L'ultimo intervento è stato quello di Enzo Vanacore, presidente della Cooperativa sociale di tipo A e B L'Uomo e il Legno. La cooperativa, nata a Napoli nel 1995, ha lo scopo di contrastare ogni forma di disagio e promuovere l'integrazione sociale attraverso l'inserimento lavorativo di persone svantaggiate, soprattutto dei quartieri a nord di Napoli caratterizzati da numerose forme di marginalità sociale. È proprio per sostenere l'inserimento lavorativo che la cooperativa è diventata ente di formazione accreditato presso la Regione Campania, in modo da essere autorizzata a svolgere anche la fase preliminare di orientamento, formazione e qualificazione professionale.
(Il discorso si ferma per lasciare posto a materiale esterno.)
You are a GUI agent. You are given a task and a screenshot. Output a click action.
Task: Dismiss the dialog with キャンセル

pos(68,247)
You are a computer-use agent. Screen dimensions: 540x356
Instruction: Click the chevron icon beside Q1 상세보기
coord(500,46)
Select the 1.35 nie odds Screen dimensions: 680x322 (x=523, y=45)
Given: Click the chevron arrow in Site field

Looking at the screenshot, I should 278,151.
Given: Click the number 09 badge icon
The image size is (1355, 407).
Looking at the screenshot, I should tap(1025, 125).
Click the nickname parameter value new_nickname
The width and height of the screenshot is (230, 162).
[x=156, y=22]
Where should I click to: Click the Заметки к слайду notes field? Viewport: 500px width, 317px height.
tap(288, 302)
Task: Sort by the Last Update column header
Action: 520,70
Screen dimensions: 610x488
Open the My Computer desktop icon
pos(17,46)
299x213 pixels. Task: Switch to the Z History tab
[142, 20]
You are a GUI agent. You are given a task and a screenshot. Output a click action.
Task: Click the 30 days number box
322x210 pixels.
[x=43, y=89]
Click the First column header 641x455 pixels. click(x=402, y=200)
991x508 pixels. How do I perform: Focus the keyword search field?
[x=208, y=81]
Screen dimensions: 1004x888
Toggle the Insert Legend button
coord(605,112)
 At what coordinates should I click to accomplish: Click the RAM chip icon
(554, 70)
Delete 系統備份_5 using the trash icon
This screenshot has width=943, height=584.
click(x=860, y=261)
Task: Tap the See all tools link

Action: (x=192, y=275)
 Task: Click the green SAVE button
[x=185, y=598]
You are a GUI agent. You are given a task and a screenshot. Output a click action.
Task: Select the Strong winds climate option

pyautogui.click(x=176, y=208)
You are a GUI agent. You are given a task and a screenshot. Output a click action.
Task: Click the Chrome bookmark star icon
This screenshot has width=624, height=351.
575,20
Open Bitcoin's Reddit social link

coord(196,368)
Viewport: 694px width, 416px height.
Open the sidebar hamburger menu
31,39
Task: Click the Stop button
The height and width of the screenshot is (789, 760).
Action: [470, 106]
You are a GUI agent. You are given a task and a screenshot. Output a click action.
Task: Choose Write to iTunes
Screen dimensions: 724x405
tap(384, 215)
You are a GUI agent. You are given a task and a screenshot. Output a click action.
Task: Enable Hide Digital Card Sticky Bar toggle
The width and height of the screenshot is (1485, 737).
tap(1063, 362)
Le attività sociali, rivolte inizialmente solo a ragazzi tossicodipendenti, oggi coinvolgono pure migranti, persone a rischio di emarginazione, minori e donne vittime di violenza. Tra i soci della cooperativa sono presenti anche tre immigrati. Alla cooperativa fanno capo una global service, un laboratorio di ceramica, un servizio conto terzi di diserbo meccanico e chimico e una falegnameria con sede nel carcere di Secondigliano, nella quale viene realizzata formazione (ad esempio, sull'utilizzo della piccola attrezzatura) anche a detenuti ed ex detenuti. I detenuti che beneficiano degli interventi della cooperativa sono ergastolani, per i quali è nata l'esigenza di creare percorsi in grado di allentare i livelli di tensione tipici dei reparti detentivi nei quali si registrano tassi sempre maggiori di suicidi e di fenomeni di autolesionismo. Il presidente della cooperativa ha illustrato soprattutto il progetto "Campo aperto", grazie al quale negli spazi inutilizzati del carcere di Secondigliano è stata data vita a una vera e propria impresa sociale per produzioni agricole di eccellenza. Inoltre, in un terreno di circa due ettari, ricevuto in comodato d'uso dal Ministero di Giustizia, e nelle due serre annesse lavorano cinque detenuti assunti a tempo indeterminato dalla Cooperativa. L'impresa agricola "Campo aperto", come le altre esperienze presentate in occasione del workshop, affonda le sue radici in motivazioni etiche e fa impresa in modo socialmente responsabile, puntando all'autosostenibilità economica.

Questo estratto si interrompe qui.